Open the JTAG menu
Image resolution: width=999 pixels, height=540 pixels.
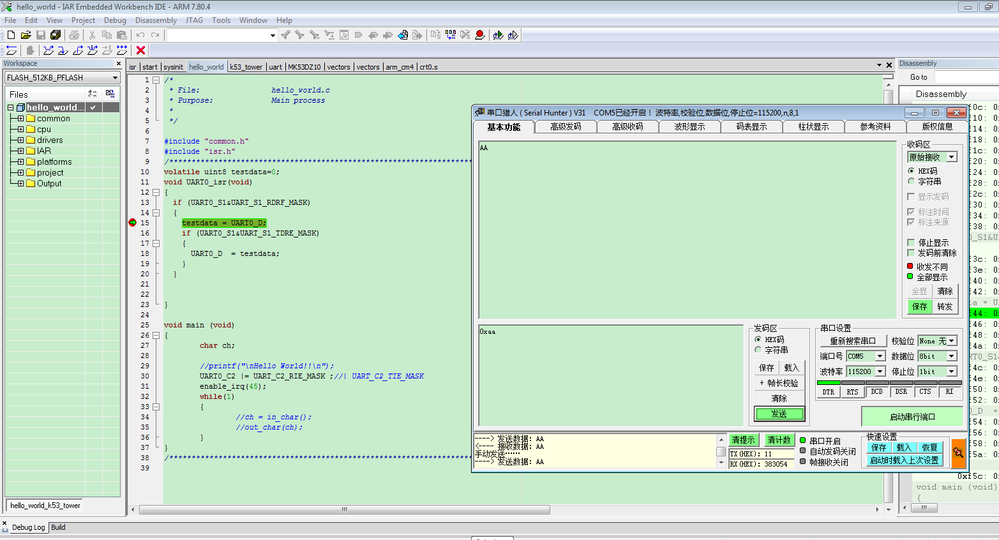tap(193, 20)
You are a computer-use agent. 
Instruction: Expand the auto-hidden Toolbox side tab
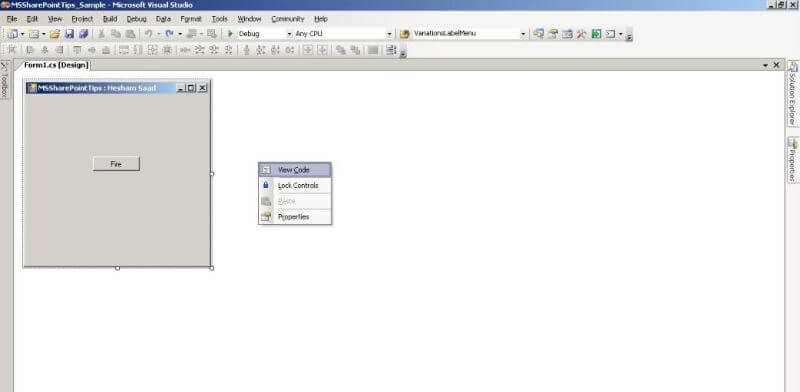pyautogui.click(x=5, y=80)
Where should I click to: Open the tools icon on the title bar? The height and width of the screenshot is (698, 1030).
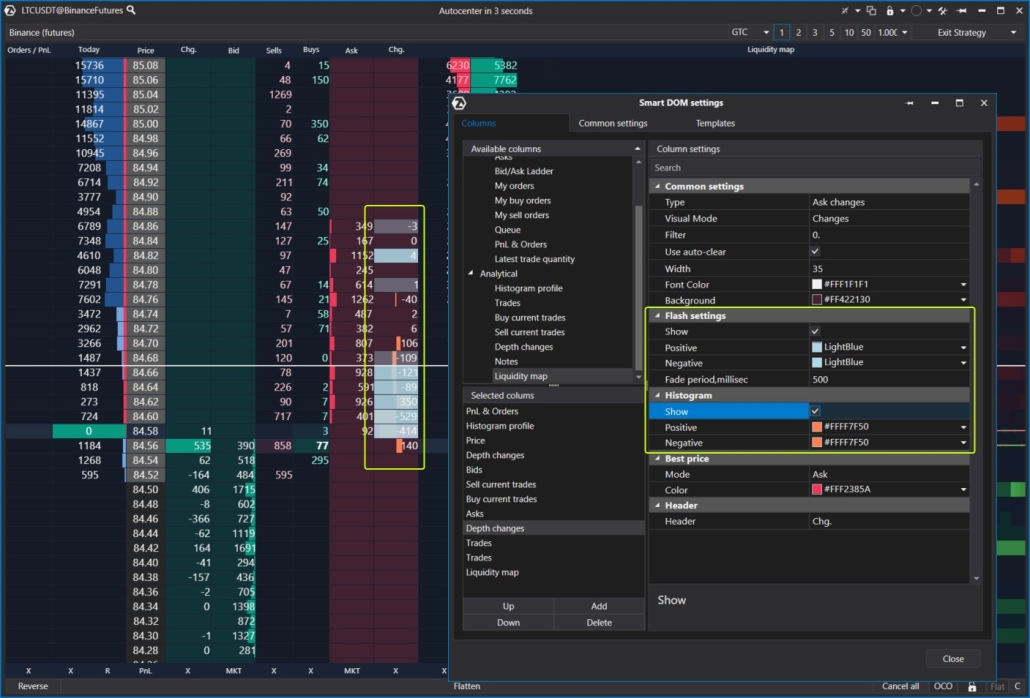pyautogui.click(x=944, y=10)
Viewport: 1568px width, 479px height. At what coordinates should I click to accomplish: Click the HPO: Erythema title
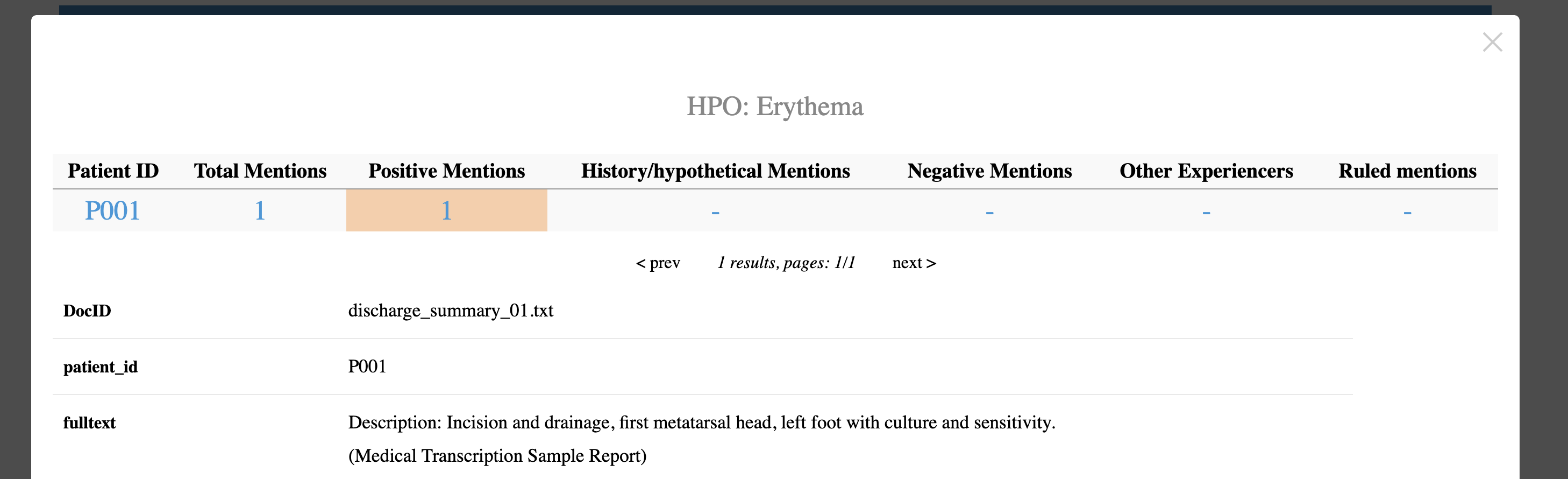(x=775, y=107)
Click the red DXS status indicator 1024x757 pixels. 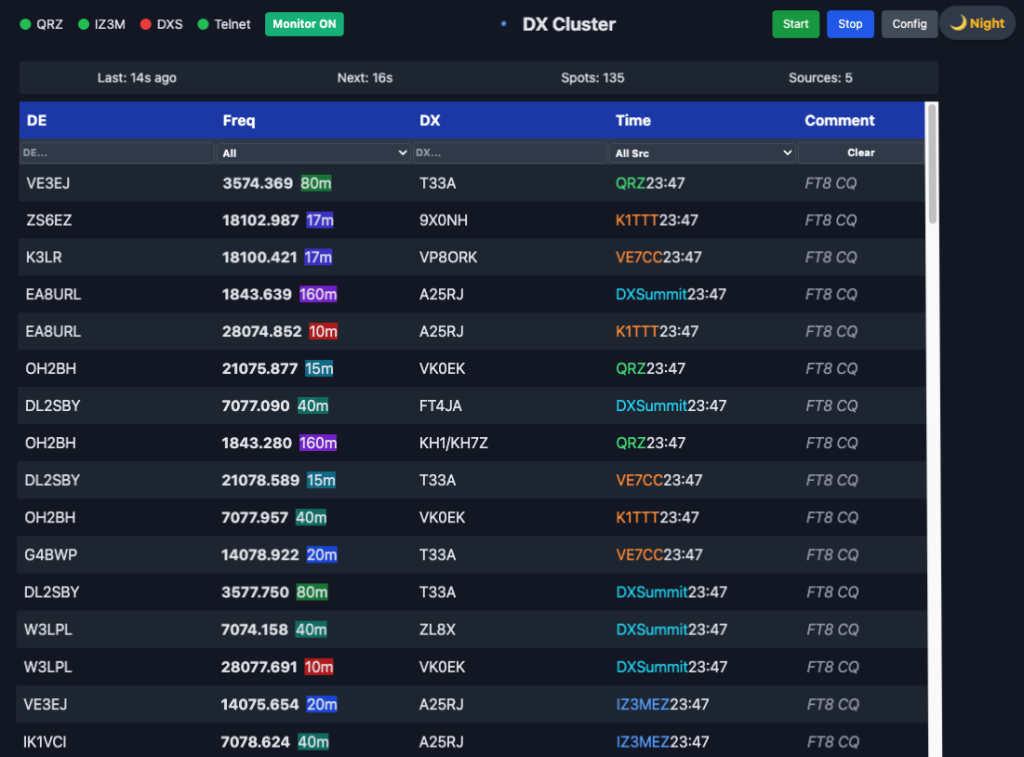pos(146,24)
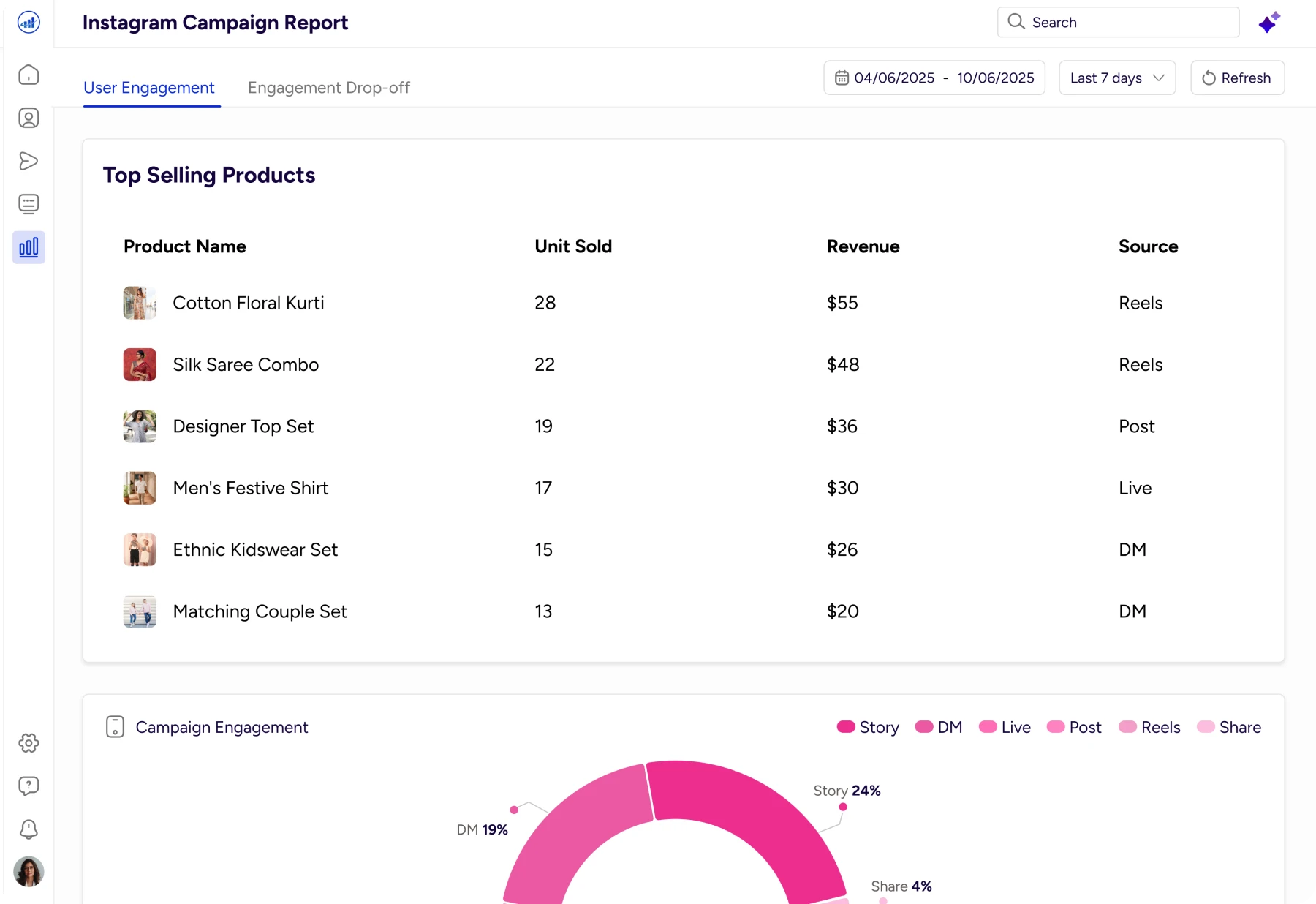Open the date range picker
The image size is (1316, 904).
tap(934, 78)
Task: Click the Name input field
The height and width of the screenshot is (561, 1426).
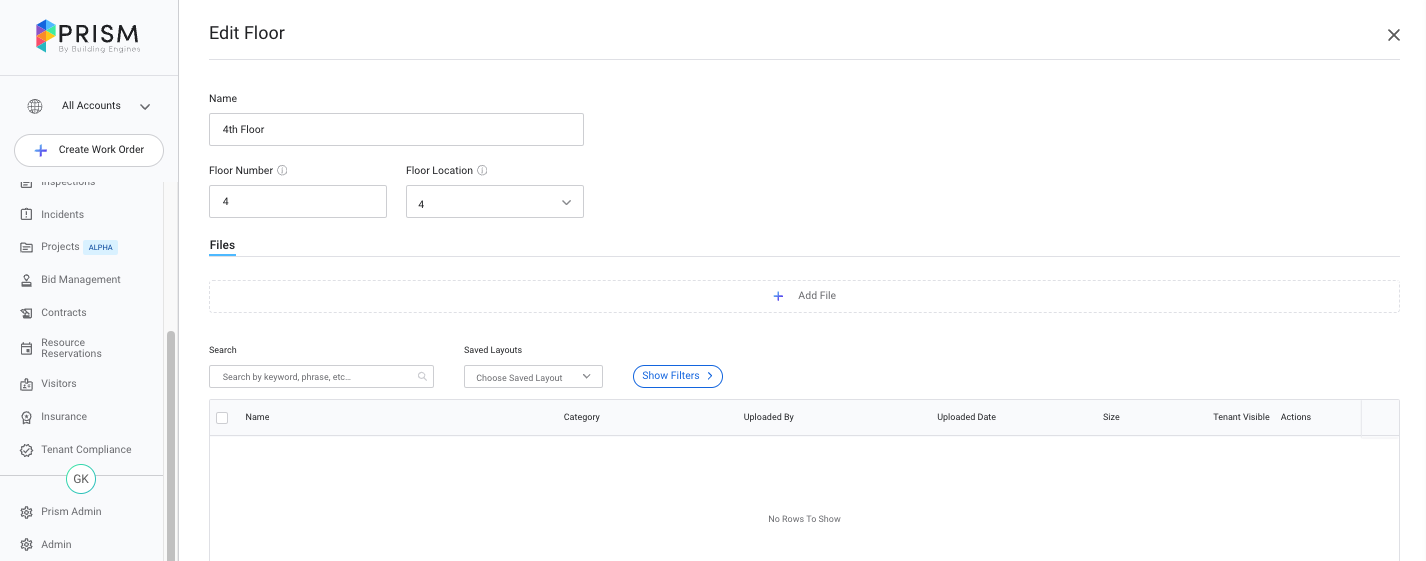Action: tap(396, 129)
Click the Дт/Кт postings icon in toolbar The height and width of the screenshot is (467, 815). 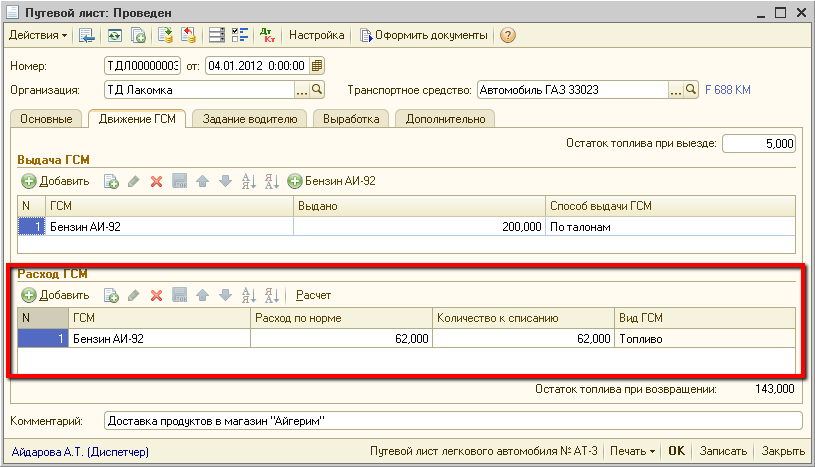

> Task item
The copy you give must run from the line containing "The height and width of the screenshot is (561, 1426)." through the last line of the records, exactly, with the pictures left out.

> Solution to the problem
The height and width of the screenshot is (561, 1426).
Action: tap(396, 129)
Click the Дт/Кт postings icon in toolbar The height and width of the screenshot is (467, 815). 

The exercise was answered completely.